There is always a risk in diving straight in at the end of a trilogy. I had heard positive things about this novel, which is one of the six on this year's Hugo shortlist for Best Novel. I knew almost as little as Jedao at the start of the novel, and gradually picked up that there'd been a revolution, destroying the leaders (hexarchs) of most of the six factions; that this revolution had caused 'calendrical destabilization', which in turn meant that certain technologies no longer worked; that there are two opposing sides, the Protectorate and the Compact, and that Kujen wants him to lead a swarm of over a hundred warmoths. Though it's not clear who the enemy is.

Subsequent chapters flesh out the setting, and the situation. The calendar is something like a religion, involving sacrifices and torture and producing exotic effects that in places are queasily eldritch (for example, there's a weapon that causes eyes and mouths to appear all over the bodies of its victims). Perhaps it's the calendar which makes Jedao effectively invulnerable: he survives an assassination attempt that would surely have killed any normal human. His troops, despite the 'formation instinct' (another calendrical effect) which enforces loyalty, fear and hate him, and he is notorious for committing atrocities, which he cannot recall.

Interwoven with Jedao's narrative are others: politics and warfare between the Protectorate and the Compact, and a sentient, media-fan robot named Hemiola, formerly one-third of the residents of Kujen's secret base, follows someone who's not quite who they say they are and finds itself embroiled in an assassination plot of immense scope and ambition.

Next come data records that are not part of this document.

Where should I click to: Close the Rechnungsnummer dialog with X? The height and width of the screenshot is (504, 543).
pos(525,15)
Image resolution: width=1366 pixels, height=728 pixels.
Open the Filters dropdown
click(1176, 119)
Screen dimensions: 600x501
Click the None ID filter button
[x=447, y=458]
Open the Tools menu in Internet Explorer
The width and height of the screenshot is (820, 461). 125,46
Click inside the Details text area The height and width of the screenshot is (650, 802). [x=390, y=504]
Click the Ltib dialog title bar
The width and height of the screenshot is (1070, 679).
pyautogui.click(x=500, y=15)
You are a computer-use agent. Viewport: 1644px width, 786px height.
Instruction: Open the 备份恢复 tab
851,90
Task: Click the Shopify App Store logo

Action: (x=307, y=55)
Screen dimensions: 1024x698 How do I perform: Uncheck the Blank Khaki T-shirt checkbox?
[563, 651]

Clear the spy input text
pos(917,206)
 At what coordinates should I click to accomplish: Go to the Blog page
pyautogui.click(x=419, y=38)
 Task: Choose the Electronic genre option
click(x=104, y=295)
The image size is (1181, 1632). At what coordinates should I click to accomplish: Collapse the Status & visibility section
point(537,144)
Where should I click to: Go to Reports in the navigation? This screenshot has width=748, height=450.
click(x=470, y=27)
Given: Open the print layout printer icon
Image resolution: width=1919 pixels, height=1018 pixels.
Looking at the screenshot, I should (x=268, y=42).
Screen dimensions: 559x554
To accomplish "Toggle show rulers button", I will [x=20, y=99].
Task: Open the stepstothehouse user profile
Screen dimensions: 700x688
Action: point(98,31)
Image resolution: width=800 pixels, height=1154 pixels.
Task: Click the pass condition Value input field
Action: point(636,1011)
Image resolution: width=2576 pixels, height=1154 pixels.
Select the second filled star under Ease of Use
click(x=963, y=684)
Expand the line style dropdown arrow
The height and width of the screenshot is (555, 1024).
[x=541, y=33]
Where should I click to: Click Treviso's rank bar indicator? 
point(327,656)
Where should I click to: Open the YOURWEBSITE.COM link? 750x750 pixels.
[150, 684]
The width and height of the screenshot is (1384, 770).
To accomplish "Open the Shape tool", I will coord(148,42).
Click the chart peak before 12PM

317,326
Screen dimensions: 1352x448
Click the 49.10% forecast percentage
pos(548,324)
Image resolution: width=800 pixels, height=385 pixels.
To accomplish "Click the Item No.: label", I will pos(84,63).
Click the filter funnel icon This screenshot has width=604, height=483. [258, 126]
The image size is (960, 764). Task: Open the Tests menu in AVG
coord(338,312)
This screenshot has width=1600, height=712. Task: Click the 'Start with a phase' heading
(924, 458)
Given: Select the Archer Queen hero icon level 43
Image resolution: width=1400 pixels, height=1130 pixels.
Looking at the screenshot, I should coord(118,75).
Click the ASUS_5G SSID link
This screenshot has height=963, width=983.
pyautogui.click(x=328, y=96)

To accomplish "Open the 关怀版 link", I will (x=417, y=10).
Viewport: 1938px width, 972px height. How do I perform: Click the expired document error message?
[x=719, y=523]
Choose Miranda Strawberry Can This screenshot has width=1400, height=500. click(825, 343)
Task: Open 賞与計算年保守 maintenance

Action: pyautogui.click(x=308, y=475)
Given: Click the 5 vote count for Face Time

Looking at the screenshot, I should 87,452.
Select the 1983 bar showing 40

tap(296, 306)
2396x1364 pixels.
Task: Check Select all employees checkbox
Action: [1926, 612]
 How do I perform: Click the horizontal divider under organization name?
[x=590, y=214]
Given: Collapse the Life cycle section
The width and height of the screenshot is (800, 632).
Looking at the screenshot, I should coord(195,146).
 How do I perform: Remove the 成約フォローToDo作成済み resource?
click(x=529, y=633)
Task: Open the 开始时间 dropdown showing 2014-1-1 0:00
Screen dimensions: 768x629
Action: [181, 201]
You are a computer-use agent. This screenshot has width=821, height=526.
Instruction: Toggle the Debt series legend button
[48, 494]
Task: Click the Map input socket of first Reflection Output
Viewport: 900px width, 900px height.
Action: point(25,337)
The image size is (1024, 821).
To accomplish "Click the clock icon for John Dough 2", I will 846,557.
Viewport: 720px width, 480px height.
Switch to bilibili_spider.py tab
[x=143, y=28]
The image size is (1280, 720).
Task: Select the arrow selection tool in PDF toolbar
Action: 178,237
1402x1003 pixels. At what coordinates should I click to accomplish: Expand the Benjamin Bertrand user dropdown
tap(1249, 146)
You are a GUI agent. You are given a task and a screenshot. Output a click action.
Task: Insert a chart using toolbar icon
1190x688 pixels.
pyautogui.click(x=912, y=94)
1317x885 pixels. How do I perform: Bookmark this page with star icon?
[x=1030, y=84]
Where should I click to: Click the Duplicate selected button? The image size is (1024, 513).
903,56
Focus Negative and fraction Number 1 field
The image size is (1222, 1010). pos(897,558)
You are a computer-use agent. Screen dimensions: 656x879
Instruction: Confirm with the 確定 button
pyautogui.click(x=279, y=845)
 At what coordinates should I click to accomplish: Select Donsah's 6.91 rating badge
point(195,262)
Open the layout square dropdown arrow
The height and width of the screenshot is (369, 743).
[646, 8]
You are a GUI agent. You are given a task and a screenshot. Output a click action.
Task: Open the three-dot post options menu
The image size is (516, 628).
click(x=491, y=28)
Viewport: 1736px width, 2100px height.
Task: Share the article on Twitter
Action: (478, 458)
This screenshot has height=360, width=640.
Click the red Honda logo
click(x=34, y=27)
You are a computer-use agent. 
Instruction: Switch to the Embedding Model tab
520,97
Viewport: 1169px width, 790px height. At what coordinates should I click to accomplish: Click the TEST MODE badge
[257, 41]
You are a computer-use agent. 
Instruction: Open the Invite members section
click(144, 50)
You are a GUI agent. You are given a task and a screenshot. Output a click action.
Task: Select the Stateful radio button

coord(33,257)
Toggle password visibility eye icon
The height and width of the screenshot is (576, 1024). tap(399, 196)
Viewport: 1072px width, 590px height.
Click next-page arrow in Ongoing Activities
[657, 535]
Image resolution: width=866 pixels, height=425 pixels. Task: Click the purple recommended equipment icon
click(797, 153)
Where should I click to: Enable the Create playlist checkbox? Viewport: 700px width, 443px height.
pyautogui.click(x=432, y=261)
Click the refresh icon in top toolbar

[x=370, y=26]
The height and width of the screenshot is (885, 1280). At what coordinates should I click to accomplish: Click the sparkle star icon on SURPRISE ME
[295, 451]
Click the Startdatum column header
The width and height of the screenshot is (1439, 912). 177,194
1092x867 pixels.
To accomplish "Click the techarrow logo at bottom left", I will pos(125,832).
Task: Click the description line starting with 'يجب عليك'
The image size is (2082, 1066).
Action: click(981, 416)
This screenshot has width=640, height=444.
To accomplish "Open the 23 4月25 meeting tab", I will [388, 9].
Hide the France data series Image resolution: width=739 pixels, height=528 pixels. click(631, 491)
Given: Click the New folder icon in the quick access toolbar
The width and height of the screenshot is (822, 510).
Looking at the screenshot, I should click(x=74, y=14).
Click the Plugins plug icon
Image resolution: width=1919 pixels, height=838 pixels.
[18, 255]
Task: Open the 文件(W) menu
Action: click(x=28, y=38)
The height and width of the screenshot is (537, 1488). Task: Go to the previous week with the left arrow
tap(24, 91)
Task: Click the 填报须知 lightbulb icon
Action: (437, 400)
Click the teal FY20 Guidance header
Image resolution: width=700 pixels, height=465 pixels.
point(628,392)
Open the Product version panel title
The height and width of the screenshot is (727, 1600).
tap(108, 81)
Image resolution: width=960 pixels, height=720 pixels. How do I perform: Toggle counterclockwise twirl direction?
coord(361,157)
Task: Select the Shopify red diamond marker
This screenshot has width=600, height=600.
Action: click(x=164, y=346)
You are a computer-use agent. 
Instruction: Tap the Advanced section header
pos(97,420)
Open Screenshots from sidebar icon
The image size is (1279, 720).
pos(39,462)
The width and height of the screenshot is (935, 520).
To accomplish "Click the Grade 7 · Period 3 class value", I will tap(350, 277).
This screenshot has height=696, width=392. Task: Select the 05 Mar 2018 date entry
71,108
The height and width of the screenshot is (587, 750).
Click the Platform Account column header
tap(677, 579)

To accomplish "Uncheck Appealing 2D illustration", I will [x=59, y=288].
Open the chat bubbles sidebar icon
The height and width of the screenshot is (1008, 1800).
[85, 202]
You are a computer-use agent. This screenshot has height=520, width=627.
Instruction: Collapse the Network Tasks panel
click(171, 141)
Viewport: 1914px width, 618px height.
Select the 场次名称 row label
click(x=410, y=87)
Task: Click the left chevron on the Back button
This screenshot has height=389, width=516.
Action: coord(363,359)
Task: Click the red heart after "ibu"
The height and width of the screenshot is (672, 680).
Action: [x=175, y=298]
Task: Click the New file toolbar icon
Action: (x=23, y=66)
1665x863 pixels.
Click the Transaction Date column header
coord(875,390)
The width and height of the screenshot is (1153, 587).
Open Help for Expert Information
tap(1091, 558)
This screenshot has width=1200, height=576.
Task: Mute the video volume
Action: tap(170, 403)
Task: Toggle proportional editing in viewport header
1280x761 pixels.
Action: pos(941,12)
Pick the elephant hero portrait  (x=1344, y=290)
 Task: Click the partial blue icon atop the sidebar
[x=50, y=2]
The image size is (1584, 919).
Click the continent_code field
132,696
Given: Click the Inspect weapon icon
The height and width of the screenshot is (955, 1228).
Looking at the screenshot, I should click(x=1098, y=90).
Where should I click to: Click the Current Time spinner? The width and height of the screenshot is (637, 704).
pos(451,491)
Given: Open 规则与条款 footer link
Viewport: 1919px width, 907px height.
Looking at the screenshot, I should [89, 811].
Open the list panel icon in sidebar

It's very hard to review this novel without spoilers for the previous books in the trilogy: suffice to say that I acquired and read those books (Ninefox Gambit and Raven Stratagem) as soon as possible, and will be reviewing them here soon. But the key thing is this: that the characters, human and otherwise, bewitched me, and the worldbuilding -- though sometimes fuzzy, almost dreamlike, in places (or perhaps in my understanding) -- is spectacular, and scary, and sideways. Revenant Gun explores issues of consent and free will, and illustrates them in a variety of ways, some of them vividly unpleasant. I can, to be honest, take or leave the military and political stuff: but the people, and their interactions, their flawed, messy, contradictory, desperate interactions, are utterly compelling.